The standard derivation of the Euler-Lagrange equation on manifolds uses coordinates. Without coordinates (or some other splitting of $TTM$), one can't take a "horizontal derivative" analogous to $\partial L/\partial x$. The fact that the Lagrangian is written as a function of two arguments suggests that this is already being done in your case, at least implicitly.
Let $x^1,\cdots,x^n:U\to\mathbb{R}$ be a set of local coordinates on an open set $U\subseteq M$. These induce coordinates $(x^1,\cdots,x^n,v^1,\cdots,v^n)$ on $\pi^{-1}(U)\subseteq TM$ in the standard way. We can write the local representative of the Lagrangian in these coordinates as $L(x,v)=L(x^1,\cdots,x^n,v^1,\cdots,v^n)$.

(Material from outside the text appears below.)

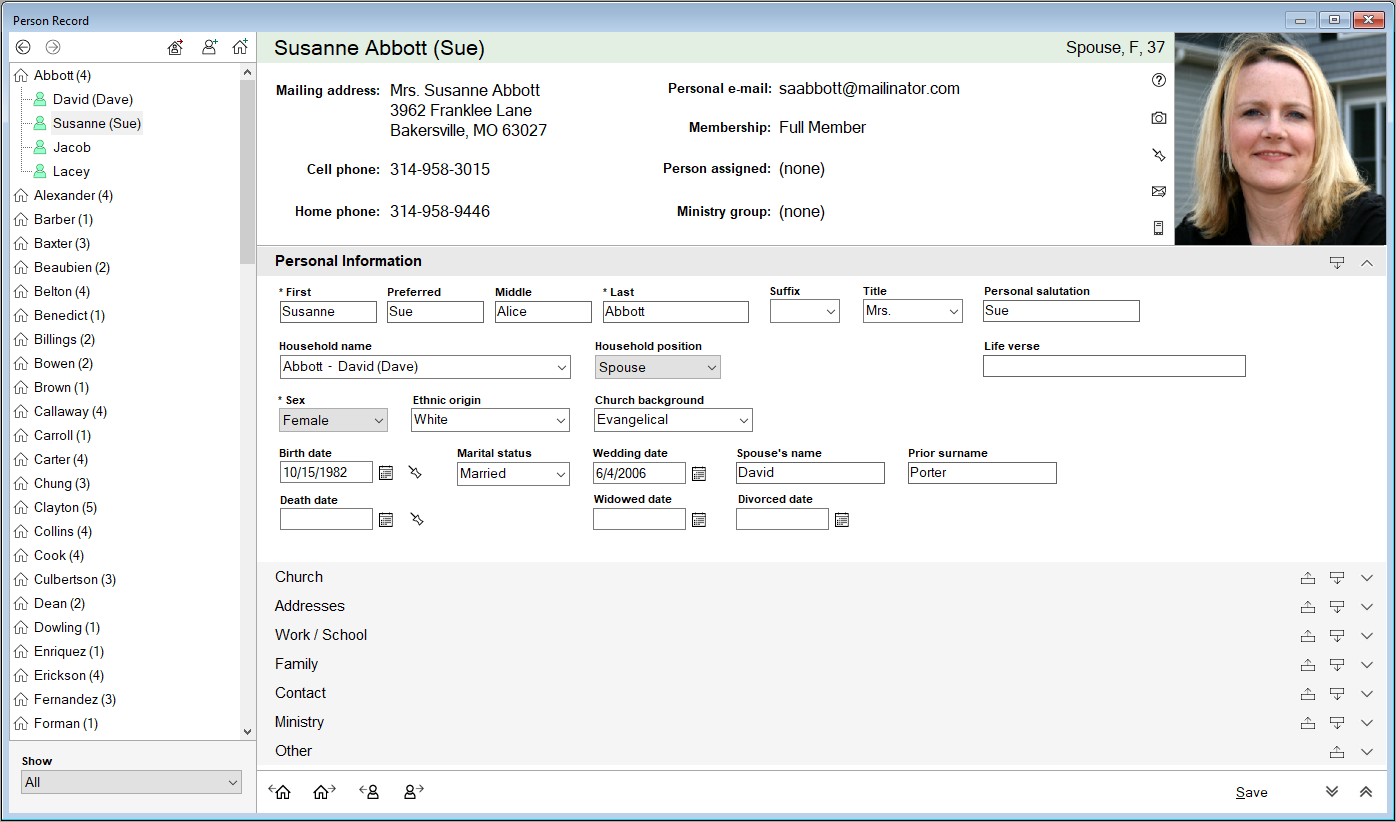This screenshot has height=822, width=1396.
Task: Go to the next person icon
Action: pos(413,792)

Using local coordiantes, the derivation of the EL equation proceeds almost exactly like it does in $\mathbb{R}^n$, with the caveat that one must work locally. To show that a stationary path $c$ satisfies the EL-equations in local coordinates, it is sufficient to restrict attention to local variations such that $c$ only changes inside of (a compact subset of) the coordinate domain. For the converse, you can cover the path with coordinate charts and use a partition of unity.
Edit: Here's how to "localize" the first variation formula in a particular set of coordinates.

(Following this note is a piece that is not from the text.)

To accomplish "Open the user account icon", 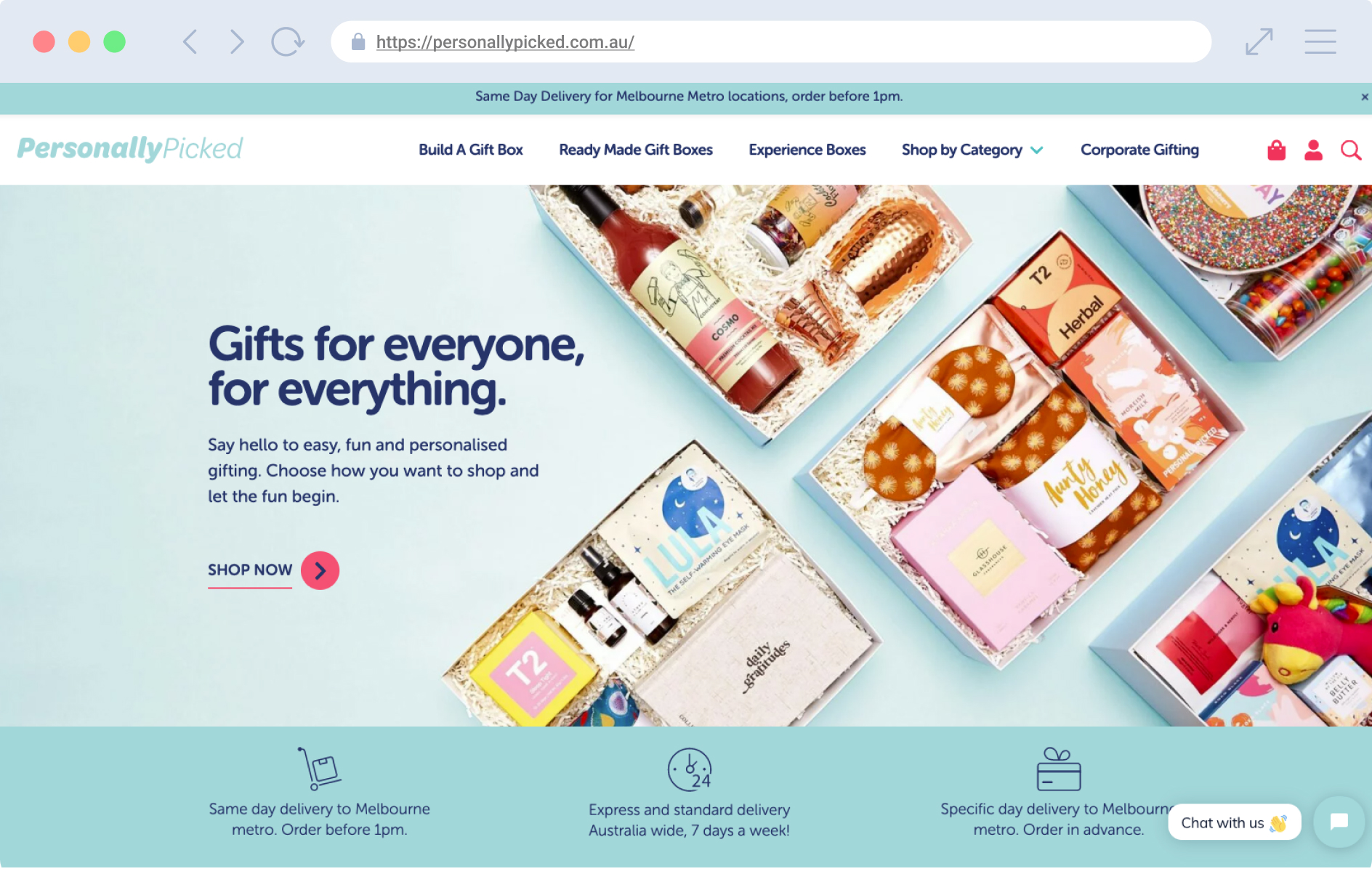I will [1313, 150].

The action integral is perfectly well defined independently of coordinates $$ S(\gamma)=\int_a^bL(\dot{\gamma}(t))dt $$ Where $\gamma:[a.b]\to M$ is a curve and dots represent derivatives with respect to $t$. Given coordinates $x^i$ on $U$ which intersect with the image of $\gamma$, we may choose an interval $[a',b']\subseteq[a,b]$ with $\gamma([a',b'])\subset U$, and a variation $\gamma_s$ such that $\gamma_0=\gamma$ and $\gamma_s(t)=\gamma(t)$ for $t\notin(a',b')$. Before imposing coordinates, we may commute the integral and derivative $$ \frac{d}{ds}S(\gamma_s)|_{s=0}=\int_a^b\frac{d}{ds}L(\dot{\gamma}_s(t))|_{s=0}dt $$ However, since $\gamma_s$ is constant with respect to $s$ outside of $(a',b')$, we have $$ \frac{d}{ds}S(\gamma_s)|_{s=0}=\int_{a'}^{b'}\frac{d}{ds}L(\dot{\gamma}_s(t))|_{s=0}dt $$ and now, since $\gamma_s(t)\in U$ for $t\in[a',b']$, $s\in(-\epsilon,\epsilon)$, the integral can be passed to local coordinates without issue.